This team currently consists of passionate engineers who strive to demonstrate excellence in the field of DevOps. We are not only responsible for the uptime of the various .COM websites and backend services, but a large portion of the job is to innovate. Historically, once the infrastructure is configured and working – it is mandated that there are no more changes to the system. Not here. We frequently and deliberately rebuild our entire system in an automated fashion. These activities help us not only discover pain points in our system, but it gives us the opportunity to improve continually. How do we guarantee geographic redundancy? How do we get the code to production faster? 15 minutes to rebuild a system, how can we get it down to 5? Instead of Mongo, should we use Cassandra or DynamoDB? Do we even need a database for this application? How can we orchestrate a cloud failover from one provider to another?
Who are we looking for?
The Sr SRE Engineer is a part of an innovative team, who are on a continuous mission of building bulletproof, scalable, secure private and public cloud environments for our customers and users.
If you think hard is fun, and get bored easily if you aren’t challenged, this might be the place for you. We want someone who has an insatiable thirst for technology, desire to learn and grow – individually, with the team, and the business. Someone who has a passion to lead, architect, design, document and implement comprehensive platform solutions using security best practices. This is an extremely challenging position but would be the perfect fit for someone who wants to contribute and grow.
•The SR SRE Engineer is responsible for any and all tasks related to the performance, stability, reliability, efficiency, and security to both the sites and the general team operations. Responsibility also extends to how incidents are managed and operated.
•Proactive relationship building and communication essential in this role. This includes engagements with SRO’s, Clients, and 3rd-Parties to ensure continuous improvements in system architecture, deployments, automation, and configuration management.
•Establish the service delivery culture for our business, building best-in-class service engineering capabilities in the SRE team.
•Work across the engineering team to influence software development to meet the cloud needs and influence product and cloud engineering to improve the manageability and the supportability of the cloud products.
•Design and develop complete end to end automation environment using configuration/auto-scaling tools.
•Define standards for configuration, monitoring, reliability, scalability, performance optimization and capacity planning of new infrastructure focused on 99.9%+ uptime.
•Respond to off-hours and weekend emergency alerts, alarms, and requests, in keeping with the team's on-call rotation schedule.
•Work closely with Architects, Security Engineers, Product Managers, SRO and other clients and partners of the SRE team to meet the needs of the organization to stay competitive - from the infrastructure up to the highest level of applications.
•Strategize with the teams to develop new technology initiatives with a primary focus on availability, supportability, scalability, security, and performance.
•Configure and tune an enterprise monitoring and instrumentation system(s) to efficiently detect existing issues and predict future issues based on trends.
•Stay up-to-date with technology.
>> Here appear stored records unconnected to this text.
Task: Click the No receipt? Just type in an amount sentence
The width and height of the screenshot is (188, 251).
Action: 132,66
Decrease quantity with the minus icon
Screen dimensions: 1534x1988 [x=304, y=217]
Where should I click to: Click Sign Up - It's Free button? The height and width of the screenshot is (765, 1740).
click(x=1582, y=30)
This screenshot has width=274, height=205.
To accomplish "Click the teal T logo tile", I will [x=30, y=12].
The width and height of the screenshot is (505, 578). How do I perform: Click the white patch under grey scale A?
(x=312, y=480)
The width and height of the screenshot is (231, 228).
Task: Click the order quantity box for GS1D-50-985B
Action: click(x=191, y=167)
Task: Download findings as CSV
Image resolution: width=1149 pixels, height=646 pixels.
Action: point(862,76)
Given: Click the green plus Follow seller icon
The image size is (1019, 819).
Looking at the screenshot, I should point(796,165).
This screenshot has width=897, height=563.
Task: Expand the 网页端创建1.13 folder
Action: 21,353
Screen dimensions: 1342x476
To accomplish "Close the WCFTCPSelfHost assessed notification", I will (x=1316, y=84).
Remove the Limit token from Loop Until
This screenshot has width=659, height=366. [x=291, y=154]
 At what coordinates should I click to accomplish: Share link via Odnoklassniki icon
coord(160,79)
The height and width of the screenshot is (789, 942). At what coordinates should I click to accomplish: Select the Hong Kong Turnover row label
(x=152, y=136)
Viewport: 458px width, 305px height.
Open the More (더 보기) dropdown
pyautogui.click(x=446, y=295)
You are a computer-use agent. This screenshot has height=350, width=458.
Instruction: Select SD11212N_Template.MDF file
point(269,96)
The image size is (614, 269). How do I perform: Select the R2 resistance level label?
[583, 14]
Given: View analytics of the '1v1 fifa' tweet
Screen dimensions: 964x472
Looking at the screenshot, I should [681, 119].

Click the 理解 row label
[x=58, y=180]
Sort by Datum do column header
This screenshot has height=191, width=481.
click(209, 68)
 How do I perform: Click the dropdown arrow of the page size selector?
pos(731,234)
Recurrently advance your technical skill-sets.
•Continuously improve via taking justifiable risks, not being afraid to fail.
•Be flexible and at the same time push back respectfully to ensure we are doing what is best for the company in the long run.
•Hold vendors accountable and set the bar high, ensure they deliver above expectations.
•Challenge the status quo by recommending / pushing for changes that improve reliability and velocity.
•5+ years of hands-on experience as an individual contributor in a systems administration/development or DevOps role working on highly scalable distributed systems.
•Experience supporting mission-critical platforms, both physical and virtualized environments, using CentOS, RedHat, Ubuntu.
•Strong experience with configuration management systems such as Ansible (preferred), Puppet or Chef.
•Solid understanding of end-to-end technology stacks which include but is not limited to OS, Network, Application, Relational & Nonrelation Databases, interacting with APIs and Security (network & application).
•Experience designing, building and managing large scale infrastructure in AWS and Rackspace, including experience leveraging one or more coding languages for automation.
•Proficiency in high level languages such as Python (preferred), Ruby or Java and working on software projects in a collaborative environment such as Bitbucket or Git.
•Strong knowledge and experience in automation.
•Proven experience leading positive change, cultivating product technology visions and innovative solutions, and fostering effective engineering practices and culture.
•Experience in driving process improvements, with a strong focus on leveraging technology for the establishment of fluid interactions and interfaces between teams.
•Ability to communicate and transfer knowledge clearly and effectively in both technical and non-technical manners.
•Strong ability to prioritize and multi-task in a fast-paced environment.